Access switch freezed and spanning tree loop

gdspa · ‎02-20-2024

Hi all,

I've experienced, recently and in the past, loop problems in my enterprise network, related to an access switch freezed. We still have access switches not connected through etherchannel to the distribution switches, which are in stack, so spanning tree is normally blocking the loop on one of the access switches of the closets.

From what I read and understood, loop guard and udld guard are useful in case of a link issue, but I'm not sure they could prevent loop if an access switch freezes.

Any suggestion to restrict effect of loop in this situation?

MHM Cisco World · ‎02-20-2024

You config then mode of port channel ON?

MHM

gdspa · ‎02-20-2024

Sorry, not sure about your question.

A part of our closets do not have etherchannel on uplink, because we have 2 switches not stacked and not stackable, so spanning tree is blocking one uplink. In some other case we have stacks, but now 1 uplink is 10Gbit and 1 is 1Gbit, so we cannot activate etherchannel. Of course we are renewing access switches to have stacks and activate etherchannels, but in the meantime we have a mixed configuration.

pieterh · ‎02-20-2024

if a switch freezes, I expect it NOT to forward any packets, and so cannot cause a loop ?
so there must be some other misconfiguration on your network.
(or you and i think differently when talking about "freezes")

check what is the current active spanning-tree root switch and what spanning-tree method you are using
- you may need to reconfigure spanning-tree priority so your core-switch is the root
you may find, one of the "freezing switches" currently is the root of your spanning-tree
so when a freeze occurs, a new root needs to be elected, and spanning-tree timers kick in.

- you may profit from switching to rapid spanning-tree to reduce/limit the effect of a "listening period" when a topology change occurs
- you may profit from enabling some error disable ..... functionality on your uplink switch, to disable the interface to a faulty switch, when a problem occurs.
and thus keep the error contained to the faulty switch and not influence the rest of your network

MHM Cisco World · ‎02-20-2024

can you check these notes
and reply to it
MHM

Dustin Anderson · ‎02-20-2024

We use to be set up similar to this, and had the same issues. One thing cisco suggested to us is to add storm control to links, but I can't guarantee this will help or not. I know you mention the switch freezing, but more than likely something causes the block to open and the freeze is the switch getting overwhelmed by all the packets.

It took this exact scenario multiple times before we could get management to approve getting single-mode fiber run form each core to each switch to get off spanning tree and to port channels.

One trigger we had was VTP triggering it to open, so we have disabled it and manually trunk the needed vlans.

storm-control multicast level 5
storm-control broadcast level 5
storm-control action shutdown

gdspa · ‎02-26-2024

Thanks all for suggestions.

With switch freezed I mean fiber uplinks are connected but switch doesn't work correctly and loops starts. Of course it could be a different sequence, as written by @Dustin Anderson : blocked port is unblocked, loop starts and switch freezes.

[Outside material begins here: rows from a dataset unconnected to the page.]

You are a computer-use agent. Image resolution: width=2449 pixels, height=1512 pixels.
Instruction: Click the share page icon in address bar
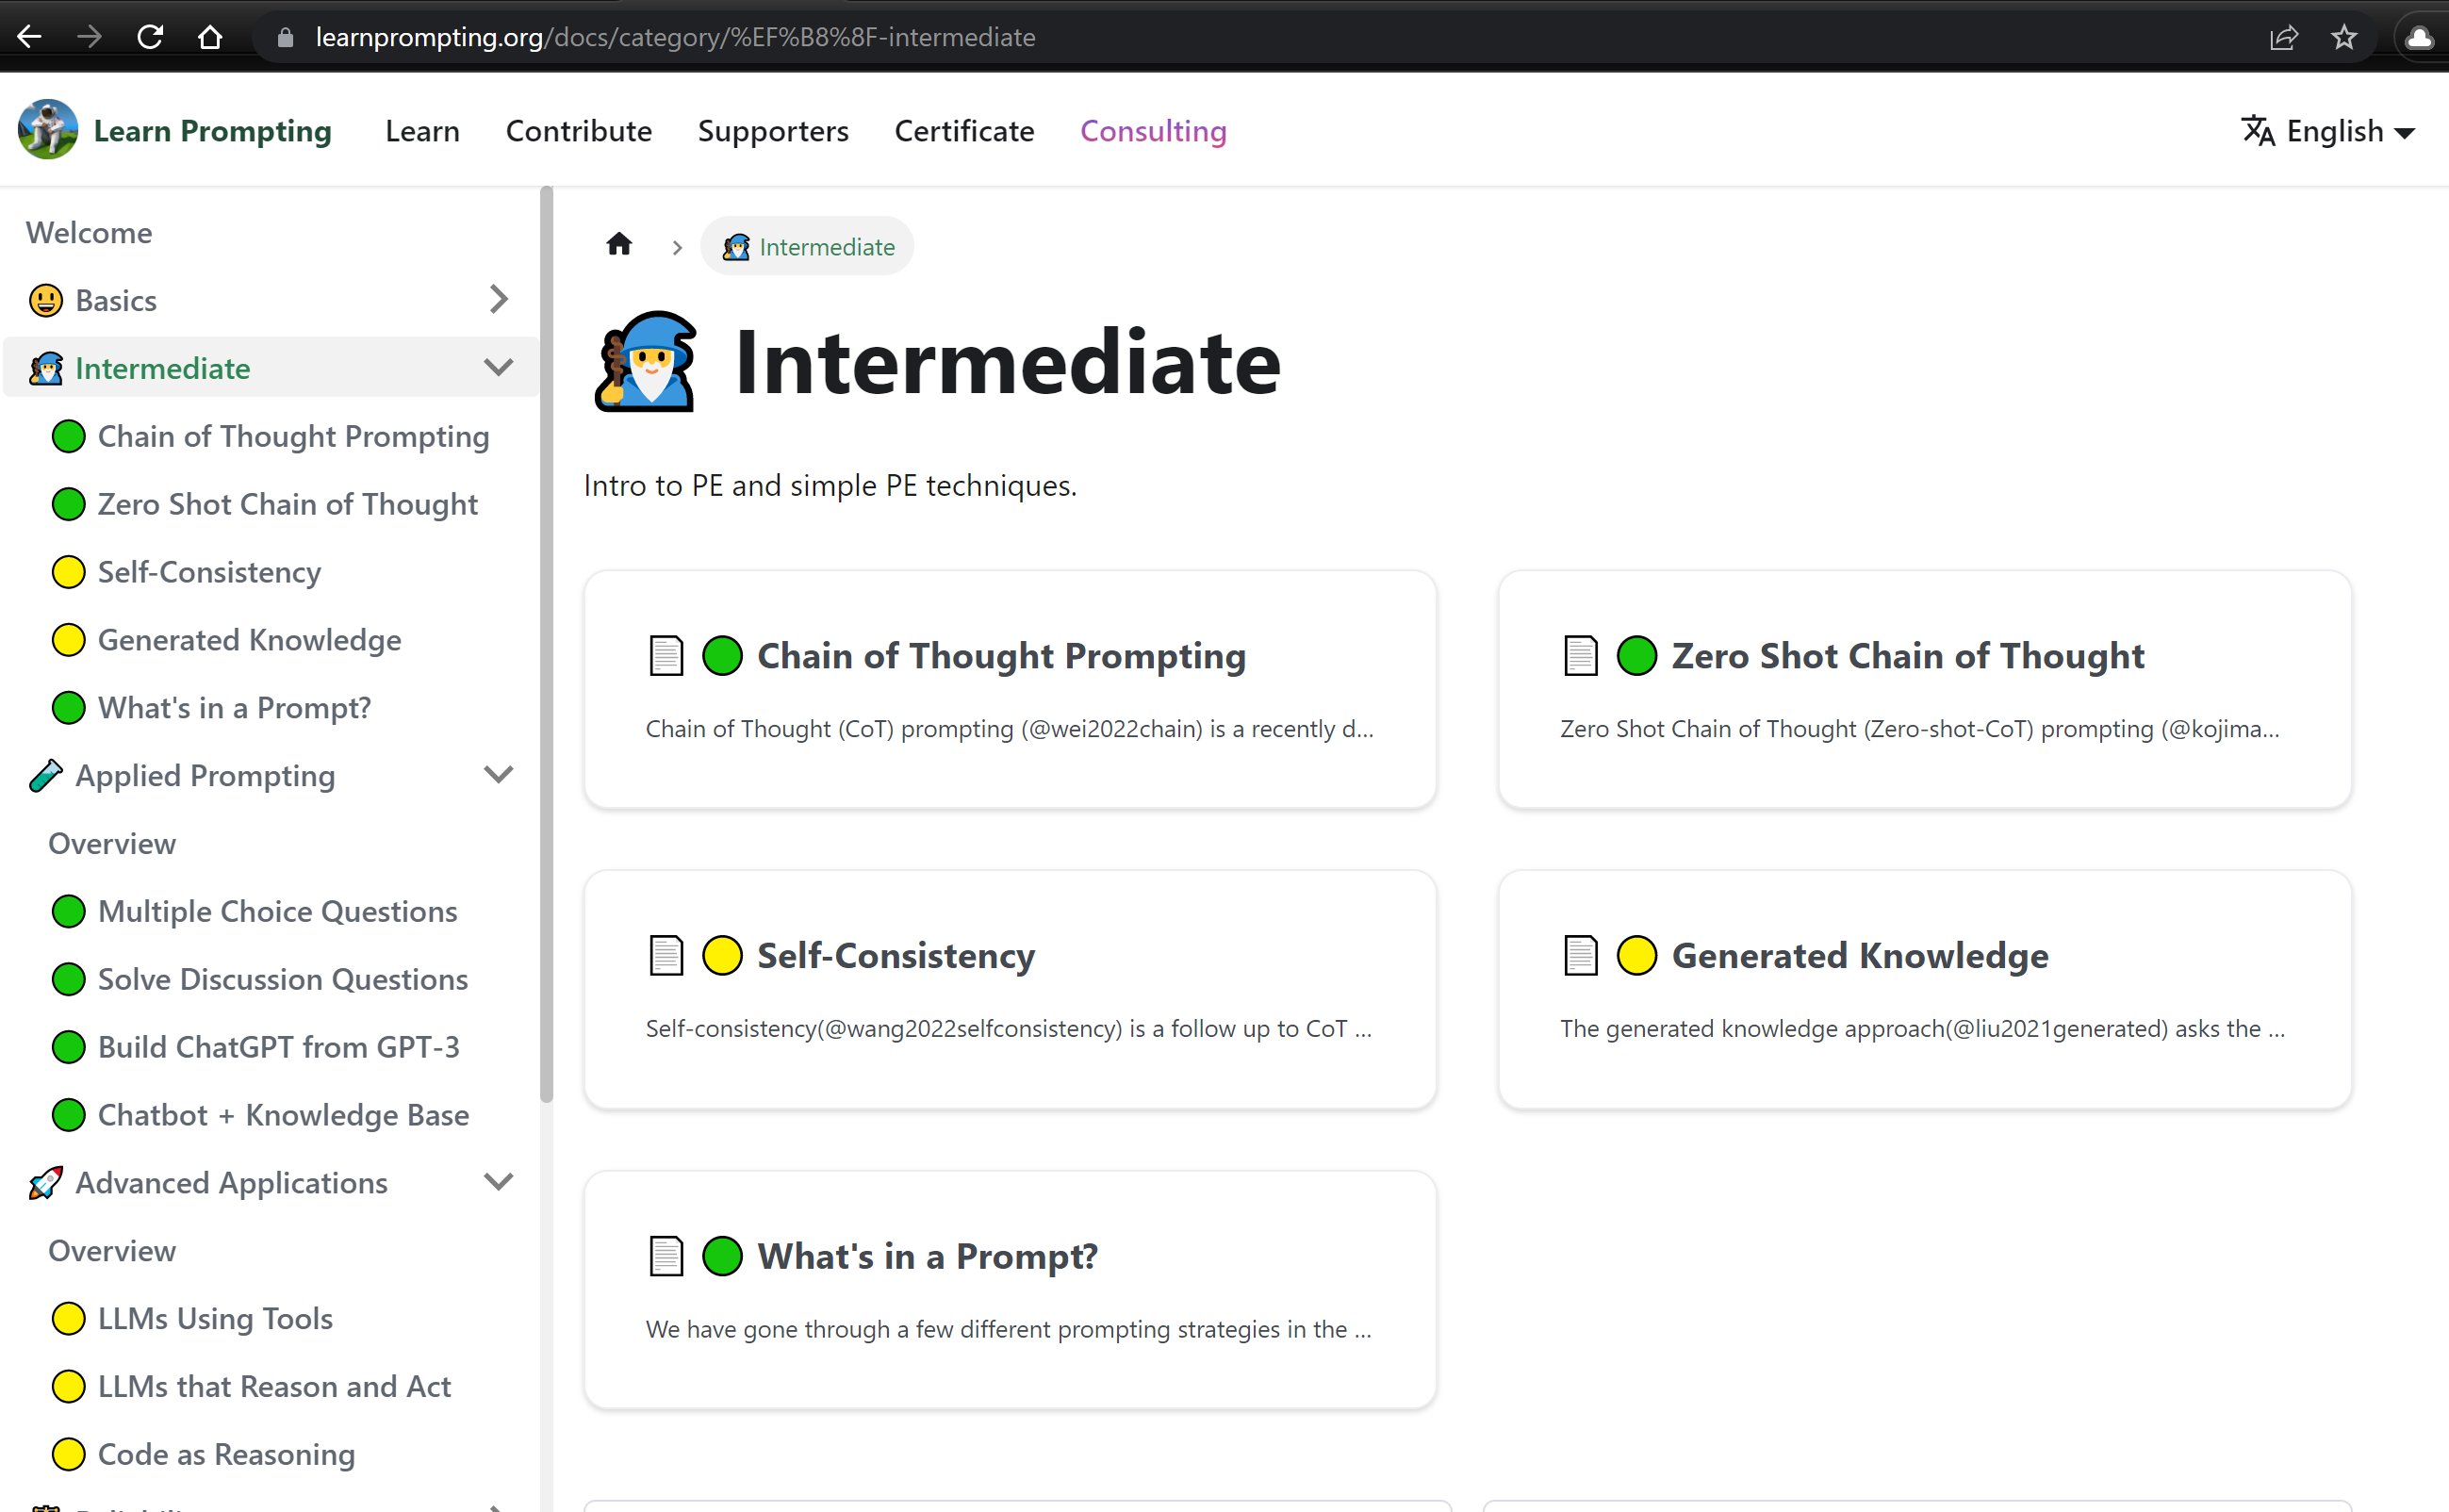tap(2283, 38)
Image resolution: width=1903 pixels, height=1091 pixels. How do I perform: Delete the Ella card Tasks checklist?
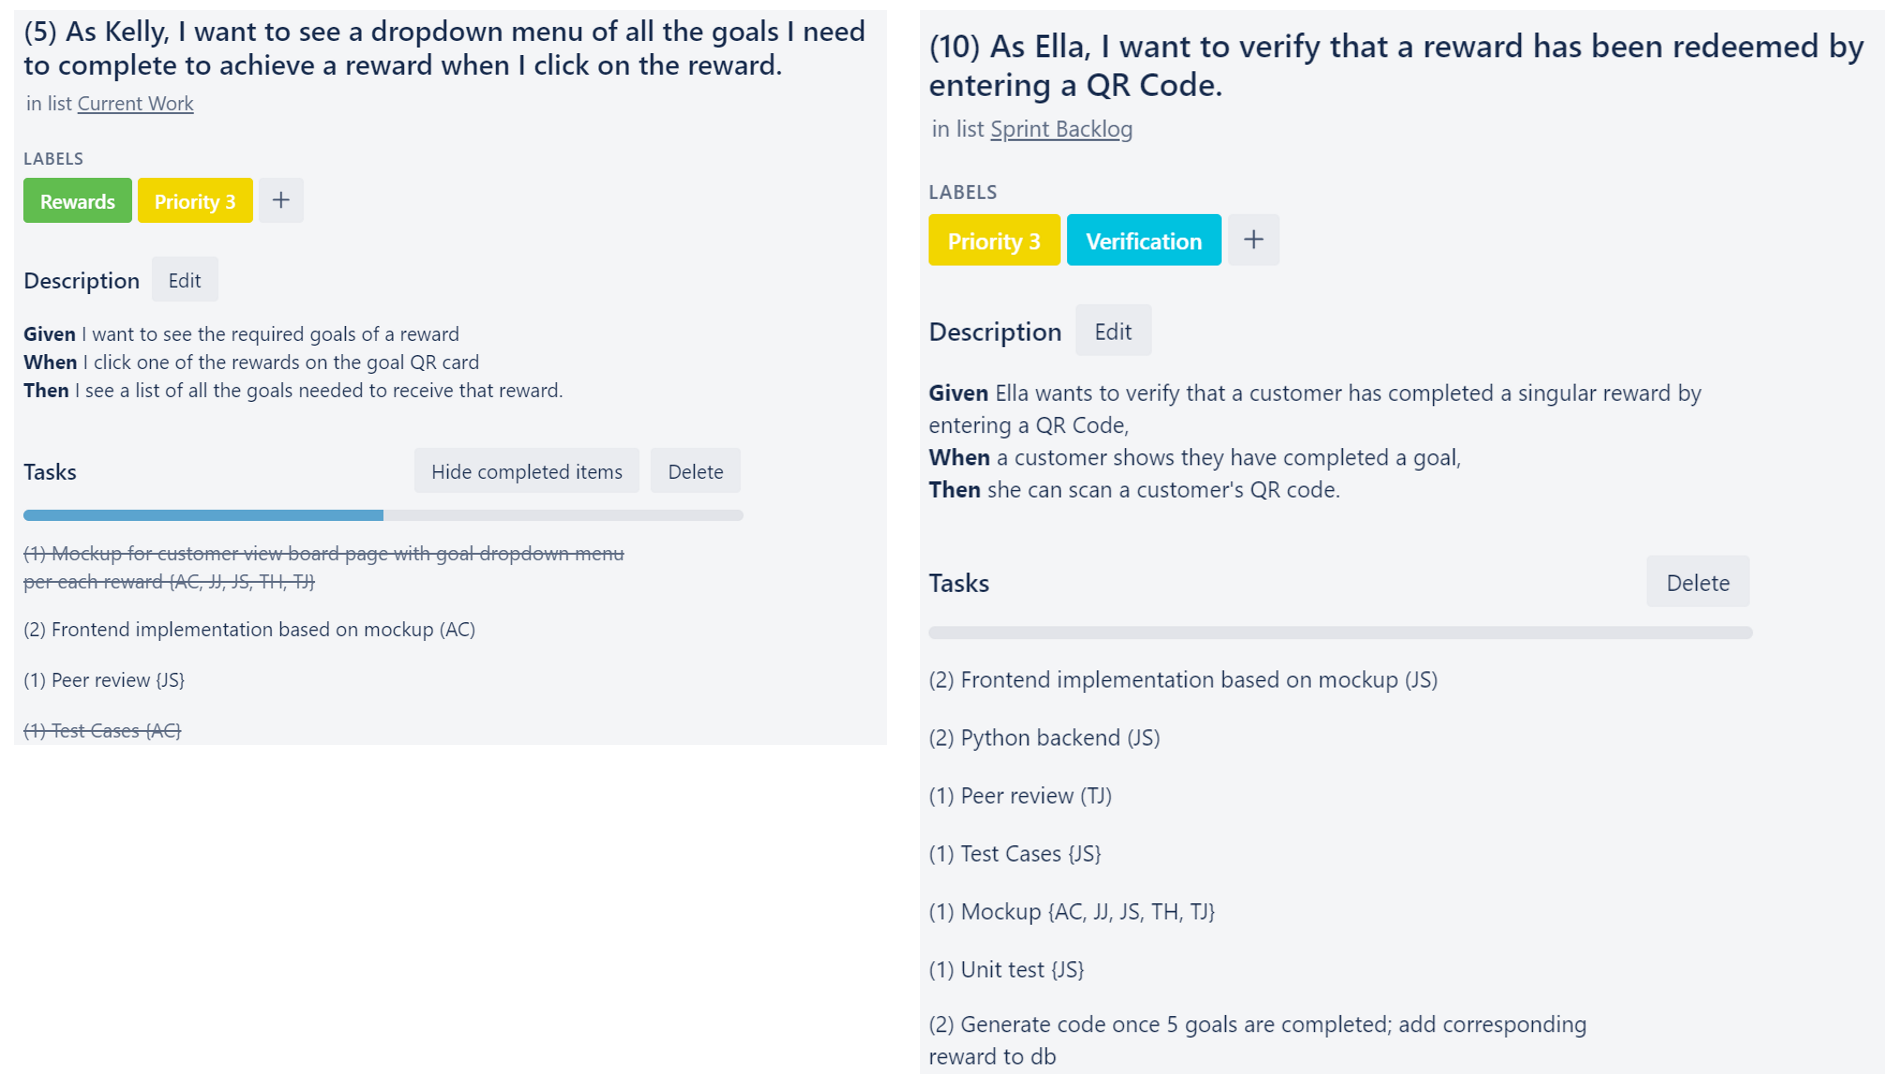click(1697, 582)
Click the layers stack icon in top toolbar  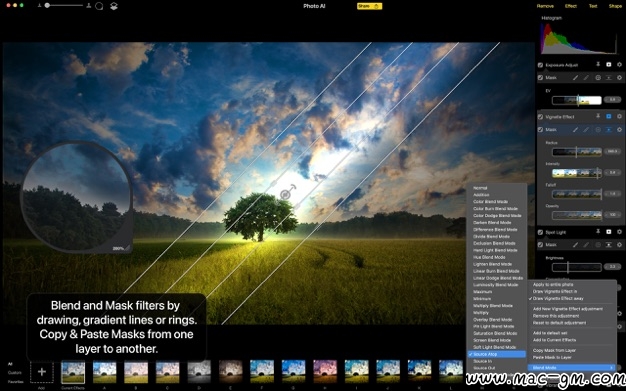click(x=113, y=6)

I've checked and root is our core for all vlans.

In the past we already configured

storm-control broadcast level 5

on uplinks on distribution switches. Maybe we could add storm-control multicast level 5 and storm-control action shutdown to try to isolate the closet where problem arises.

MHM Cisco World · ‎02-26-2024

Now' the root is point to Core that OK'

The issue then can more troubleshooting by

1-Show spanning tree interface <link toward Core and link interconnect both access SW>

There is send and receive counters

The link to core recieve counts must increase the send must stay same

The link between two access SW' one SW must it send counter increase and other SW must receive counter increase not both.

do show wait 10 min then do show again

This give us hint that bpdu is send and receive between SW and there is no unidirectional issue of fibers cable(this can also check by udld)

2- if step above correct and send receive as we accepted then we need to check if high cpu is happened when stp blk port change to fwd? Why the bpdu is punt to CPU to analyze it. If cpu is busy the bpdu is missing and drop and the stp will make blk port be fwd and this make issue more worse.

As I suggested before do eem to make you notic if cpu high utilize happened in same time with stp issue and l2 loop.

MHM